Charting the Development of Human Populations in the North and South of the Mediterranean Region





Mediterranean is the birthplace of ancient peoples and cultures, but has it acted as a bridge or a barrier in the genetic history of northern and southern populations? Gene flow and population structure on the north and south shores of the Mediterranean form the basis of the work published recently by the Human Population Genetics research group, directed by Pedro Moral of the Department of Animal Biology at the University of Barcelona.

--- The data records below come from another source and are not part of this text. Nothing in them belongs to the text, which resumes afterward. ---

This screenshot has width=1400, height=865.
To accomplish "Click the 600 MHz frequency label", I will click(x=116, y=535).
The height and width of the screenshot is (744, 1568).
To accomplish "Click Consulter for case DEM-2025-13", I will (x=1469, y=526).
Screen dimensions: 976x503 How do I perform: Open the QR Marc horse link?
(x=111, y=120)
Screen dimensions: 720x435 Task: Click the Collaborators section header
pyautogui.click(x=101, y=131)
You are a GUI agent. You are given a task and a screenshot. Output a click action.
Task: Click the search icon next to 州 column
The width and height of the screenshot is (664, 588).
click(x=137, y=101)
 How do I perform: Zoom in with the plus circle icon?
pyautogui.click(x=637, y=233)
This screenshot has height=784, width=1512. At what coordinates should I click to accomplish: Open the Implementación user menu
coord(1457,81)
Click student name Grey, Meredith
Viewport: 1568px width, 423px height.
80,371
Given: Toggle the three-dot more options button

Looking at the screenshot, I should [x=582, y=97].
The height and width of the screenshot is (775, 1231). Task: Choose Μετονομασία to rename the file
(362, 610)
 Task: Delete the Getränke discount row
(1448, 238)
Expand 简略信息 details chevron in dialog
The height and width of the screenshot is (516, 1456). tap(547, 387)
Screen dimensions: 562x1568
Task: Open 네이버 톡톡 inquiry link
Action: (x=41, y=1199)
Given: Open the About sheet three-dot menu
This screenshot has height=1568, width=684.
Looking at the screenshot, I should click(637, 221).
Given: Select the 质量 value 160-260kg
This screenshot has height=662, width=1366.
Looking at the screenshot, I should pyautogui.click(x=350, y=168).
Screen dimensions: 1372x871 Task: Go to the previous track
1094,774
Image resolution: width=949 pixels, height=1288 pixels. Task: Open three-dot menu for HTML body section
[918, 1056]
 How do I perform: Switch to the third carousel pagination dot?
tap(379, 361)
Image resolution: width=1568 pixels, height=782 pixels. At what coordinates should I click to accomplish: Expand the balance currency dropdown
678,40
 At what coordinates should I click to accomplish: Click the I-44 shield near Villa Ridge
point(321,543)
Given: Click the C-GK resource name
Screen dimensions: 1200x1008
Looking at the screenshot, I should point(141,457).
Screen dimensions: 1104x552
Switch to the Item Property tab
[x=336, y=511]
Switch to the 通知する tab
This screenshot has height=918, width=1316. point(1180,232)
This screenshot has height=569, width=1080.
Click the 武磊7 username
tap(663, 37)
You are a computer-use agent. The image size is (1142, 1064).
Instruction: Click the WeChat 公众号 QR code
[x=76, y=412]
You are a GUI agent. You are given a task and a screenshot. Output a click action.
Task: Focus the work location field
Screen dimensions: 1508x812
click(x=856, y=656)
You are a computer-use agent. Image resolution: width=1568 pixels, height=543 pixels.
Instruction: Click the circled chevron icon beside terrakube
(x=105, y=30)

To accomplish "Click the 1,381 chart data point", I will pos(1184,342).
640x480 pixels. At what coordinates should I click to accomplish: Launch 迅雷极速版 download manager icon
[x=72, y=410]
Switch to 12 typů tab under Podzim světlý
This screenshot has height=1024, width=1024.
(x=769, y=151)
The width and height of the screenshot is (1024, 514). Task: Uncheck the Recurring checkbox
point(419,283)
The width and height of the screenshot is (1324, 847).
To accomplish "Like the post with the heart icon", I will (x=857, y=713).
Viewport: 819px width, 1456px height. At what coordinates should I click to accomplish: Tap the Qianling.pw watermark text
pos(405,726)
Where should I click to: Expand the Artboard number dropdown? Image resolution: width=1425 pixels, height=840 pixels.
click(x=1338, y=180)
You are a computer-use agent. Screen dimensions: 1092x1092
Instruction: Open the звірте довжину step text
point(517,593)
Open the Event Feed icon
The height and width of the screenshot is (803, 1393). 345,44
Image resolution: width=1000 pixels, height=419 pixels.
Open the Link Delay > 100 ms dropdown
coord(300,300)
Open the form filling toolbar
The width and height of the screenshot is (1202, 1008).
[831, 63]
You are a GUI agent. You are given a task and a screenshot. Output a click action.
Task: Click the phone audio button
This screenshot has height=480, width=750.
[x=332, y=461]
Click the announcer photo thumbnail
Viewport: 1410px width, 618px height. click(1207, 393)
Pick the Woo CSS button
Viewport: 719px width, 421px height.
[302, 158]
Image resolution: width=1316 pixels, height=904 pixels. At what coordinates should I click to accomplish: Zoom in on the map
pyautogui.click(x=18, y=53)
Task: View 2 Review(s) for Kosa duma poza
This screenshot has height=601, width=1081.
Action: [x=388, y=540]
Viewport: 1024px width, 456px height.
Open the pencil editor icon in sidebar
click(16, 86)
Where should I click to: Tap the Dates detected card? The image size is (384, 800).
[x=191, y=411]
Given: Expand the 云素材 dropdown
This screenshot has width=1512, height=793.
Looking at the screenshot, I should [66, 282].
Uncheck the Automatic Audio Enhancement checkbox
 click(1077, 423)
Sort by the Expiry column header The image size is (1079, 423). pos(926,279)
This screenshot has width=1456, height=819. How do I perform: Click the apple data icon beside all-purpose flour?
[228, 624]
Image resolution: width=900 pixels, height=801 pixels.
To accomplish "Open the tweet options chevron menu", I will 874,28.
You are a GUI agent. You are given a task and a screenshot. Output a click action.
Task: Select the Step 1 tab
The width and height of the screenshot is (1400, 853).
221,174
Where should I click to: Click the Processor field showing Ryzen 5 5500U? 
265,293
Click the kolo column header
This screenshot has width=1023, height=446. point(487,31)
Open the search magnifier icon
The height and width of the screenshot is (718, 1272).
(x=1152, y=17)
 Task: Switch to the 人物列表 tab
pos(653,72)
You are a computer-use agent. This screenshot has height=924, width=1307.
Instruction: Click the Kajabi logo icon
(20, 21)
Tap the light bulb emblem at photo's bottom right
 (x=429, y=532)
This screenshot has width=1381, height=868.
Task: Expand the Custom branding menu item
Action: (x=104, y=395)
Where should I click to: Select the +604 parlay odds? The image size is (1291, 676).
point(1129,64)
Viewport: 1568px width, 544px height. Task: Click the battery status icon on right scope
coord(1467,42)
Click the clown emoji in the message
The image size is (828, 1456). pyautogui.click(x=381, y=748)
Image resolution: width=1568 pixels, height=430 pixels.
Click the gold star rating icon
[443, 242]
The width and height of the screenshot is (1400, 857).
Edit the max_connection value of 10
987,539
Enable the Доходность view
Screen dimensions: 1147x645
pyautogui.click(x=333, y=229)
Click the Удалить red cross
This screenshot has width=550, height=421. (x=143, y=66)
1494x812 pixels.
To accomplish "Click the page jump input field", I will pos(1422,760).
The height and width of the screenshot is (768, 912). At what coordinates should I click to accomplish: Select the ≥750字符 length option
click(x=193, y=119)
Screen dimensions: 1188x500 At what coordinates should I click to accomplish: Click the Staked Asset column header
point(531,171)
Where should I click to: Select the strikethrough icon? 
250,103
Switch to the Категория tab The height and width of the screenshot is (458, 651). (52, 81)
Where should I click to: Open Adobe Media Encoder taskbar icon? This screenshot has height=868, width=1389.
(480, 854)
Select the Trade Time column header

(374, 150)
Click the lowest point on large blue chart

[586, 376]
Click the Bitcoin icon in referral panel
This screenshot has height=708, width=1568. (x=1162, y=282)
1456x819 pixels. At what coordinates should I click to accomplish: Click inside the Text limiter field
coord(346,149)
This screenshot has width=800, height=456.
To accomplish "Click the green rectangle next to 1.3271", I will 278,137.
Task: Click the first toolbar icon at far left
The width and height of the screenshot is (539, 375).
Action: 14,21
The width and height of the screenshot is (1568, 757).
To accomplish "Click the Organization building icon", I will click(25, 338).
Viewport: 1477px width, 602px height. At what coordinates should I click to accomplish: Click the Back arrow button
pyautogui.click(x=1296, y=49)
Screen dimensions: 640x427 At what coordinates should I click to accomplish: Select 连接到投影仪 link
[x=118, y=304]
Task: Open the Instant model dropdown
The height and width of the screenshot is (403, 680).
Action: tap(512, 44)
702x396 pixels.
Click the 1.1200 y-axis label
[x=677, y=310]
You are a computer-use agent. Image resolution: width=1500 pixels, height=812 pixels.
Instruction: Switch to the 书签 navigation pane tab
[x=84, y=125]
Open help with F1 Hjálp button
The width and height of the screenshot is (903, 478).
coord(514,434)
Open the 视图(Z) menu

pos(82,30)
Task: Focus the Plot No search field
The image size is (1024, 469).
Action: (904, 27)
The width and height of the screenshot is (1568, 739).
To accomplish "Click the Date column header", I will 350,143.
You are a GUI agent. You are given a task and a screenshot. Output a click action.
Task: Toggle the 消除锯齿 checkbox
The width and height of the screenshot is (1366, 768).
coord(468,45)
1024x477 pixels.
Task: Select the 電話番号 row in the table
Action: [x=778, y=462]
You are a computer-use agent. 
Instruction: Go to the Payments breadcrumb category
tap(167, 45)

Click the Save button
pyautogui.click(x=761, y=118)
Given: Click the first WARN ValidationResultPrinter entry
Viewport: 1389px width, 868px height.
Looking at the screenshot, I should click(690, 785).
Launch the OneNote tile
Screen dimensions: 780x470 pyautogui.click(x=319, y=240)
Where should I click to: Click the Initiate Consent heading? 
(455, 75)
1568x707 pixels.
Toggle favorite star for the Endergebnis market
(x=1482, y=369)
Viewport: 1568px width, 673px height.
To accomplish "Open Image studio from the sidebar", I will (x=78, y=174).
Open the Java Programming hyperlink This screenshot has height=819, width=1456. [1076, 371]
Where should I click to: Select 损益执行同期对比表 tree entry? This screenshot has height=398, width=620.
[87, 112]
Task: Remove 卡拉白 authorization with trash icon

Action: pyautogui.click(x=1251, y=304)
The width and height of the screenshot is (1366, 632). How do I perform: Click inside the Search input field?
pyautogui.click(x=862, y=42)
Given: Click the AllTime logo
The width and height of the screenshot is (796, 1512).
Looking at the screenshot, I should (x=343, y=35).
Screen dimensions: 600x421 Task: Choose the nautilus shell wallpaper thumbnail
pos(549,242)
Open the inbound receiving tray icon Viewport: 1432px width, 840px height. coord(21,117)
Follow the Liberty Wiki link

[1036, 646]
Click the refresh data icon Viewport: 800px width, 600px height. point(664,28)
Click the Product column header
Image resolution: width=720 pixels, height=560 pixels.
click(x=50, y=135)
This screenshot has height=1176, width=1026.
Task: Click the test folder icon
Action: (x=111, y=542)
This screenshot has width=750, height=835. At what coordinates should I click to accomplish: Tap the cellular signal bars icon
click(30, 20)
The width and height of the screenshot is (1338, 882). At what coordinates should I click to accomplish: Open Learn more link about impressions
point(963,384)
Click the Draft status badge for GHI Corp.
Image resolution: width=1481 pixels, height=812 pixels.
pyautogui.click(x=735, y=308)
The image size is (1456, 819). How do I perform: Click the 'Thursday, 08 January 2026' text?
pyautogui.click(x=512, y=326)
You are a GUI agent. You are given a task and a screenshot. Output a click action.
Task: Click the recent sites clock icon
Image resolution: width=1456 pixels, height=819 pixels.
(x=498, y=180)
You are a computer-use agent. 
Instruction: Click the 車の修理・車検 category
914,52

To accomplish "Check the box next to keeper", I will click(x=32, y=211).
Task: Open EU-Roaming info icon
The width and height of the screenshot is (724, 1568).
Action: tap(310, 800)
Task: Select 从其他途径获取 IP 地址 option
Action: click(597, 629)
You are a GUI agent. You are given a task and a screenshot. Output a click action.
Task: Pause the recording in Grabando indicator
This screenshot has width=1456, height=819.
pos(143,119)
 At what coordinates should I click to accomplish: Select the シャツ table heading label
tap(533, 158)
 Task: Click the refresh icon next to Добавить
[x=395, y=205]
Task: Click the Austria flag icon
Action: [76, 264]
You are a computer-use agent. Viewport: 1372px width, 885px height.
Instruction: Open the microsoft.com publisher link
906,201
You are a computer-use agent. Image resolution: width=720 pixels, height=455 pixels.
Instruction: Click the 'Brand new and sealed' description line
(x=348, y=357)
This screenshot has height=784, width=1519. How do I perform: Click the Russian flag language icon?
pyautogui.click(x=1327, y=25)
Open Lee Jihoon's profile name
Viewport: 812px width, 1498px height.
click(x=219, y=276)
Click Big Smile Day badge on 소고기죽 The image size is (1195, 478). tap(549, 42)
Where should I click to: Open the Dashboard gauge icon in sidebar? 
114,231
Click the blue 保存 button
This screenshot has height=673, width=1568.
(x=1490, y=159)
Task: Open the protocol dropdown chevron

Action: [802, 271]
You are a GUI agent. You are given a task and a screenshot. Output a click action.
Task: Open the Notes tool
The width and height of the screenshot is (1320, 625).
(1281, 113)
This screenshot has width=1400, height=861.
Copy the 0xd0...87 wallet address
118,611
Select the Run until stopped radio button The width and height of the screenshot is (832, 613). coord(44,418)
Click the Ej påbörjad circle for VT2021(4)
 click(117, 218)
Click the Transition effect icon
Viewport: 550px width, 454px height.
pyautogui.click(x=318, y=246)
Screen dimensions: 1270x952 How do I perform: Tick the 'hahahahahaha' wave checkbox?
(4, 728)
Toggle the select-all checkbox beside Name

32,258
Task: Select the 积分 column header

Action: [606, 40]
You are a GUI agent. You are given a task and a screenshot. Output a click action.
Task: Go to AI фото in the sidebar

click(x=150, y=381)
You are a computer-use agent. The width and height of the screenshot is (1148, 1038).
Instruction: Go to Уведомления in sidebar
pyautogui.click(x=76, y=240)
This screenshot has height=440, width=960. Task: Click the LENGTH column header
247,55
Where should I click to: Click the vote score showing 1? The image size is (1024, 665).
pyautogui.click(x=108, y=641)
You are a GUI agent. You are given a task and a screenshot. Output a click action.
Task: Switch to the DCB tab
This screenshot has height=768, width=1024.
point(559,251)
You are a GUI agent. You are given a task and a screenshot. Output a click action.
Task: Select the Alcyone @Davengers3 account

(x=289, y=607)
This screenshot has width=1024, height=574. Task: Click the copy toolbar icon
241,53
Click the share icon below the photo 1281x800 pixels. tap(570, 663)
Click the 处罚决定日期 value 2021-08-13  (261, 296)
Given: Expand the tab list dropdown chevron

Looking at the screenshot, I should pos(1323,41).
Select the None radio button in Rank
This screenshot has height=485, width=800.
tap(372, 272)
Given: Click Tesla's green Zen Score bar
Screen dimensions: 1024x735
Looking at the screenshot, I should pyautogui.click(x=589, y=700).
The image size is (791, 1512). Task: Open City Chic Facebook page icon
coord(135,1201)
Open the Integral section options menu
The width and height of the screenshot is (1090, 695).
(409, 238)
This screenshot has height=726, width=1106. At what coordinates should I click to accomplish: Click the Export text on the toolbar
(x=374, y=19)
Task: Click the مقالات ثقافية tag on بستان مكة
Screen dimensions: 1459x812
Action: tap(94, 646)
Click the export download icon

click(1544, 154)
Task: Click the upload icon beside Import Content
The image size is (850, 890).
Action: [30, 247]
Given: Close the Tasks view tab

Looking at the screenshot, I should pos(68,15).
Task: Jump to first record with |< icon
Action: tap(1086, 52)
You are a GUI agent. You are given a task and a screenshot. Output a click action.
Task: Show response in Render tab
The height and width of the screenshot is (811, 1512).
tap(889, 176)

The research, published in two separate articles in BMC Evolutionary Biology and the American Journal of Physical Anthropology, covers one of the widest geographical areas and most diverse population samples studied to date in the Mediterranean region and reveals differences in the genetic structure of the populations inhabiting the north and south shores.

Reconstructing the shared history of the shores of the Mare Nostrum and the gene flow between populations in the Mediterranean region is also the focus of the second article, published in the American Journal of Physical Anthropology. The study, which focuses on a larger sample from a wider geographical area, analyzes the genetic footprint of different populations through the study of genetic markers corresponding to different mutations (Alu, STR and Alu/STR combinations) in a sample of 1,831 individuals from Mediterranean countries (Spain, France, Greece, Turkey, Morocco, Algeria and Egypt) and other countries used as reference populations (Germany and Ivory Coast).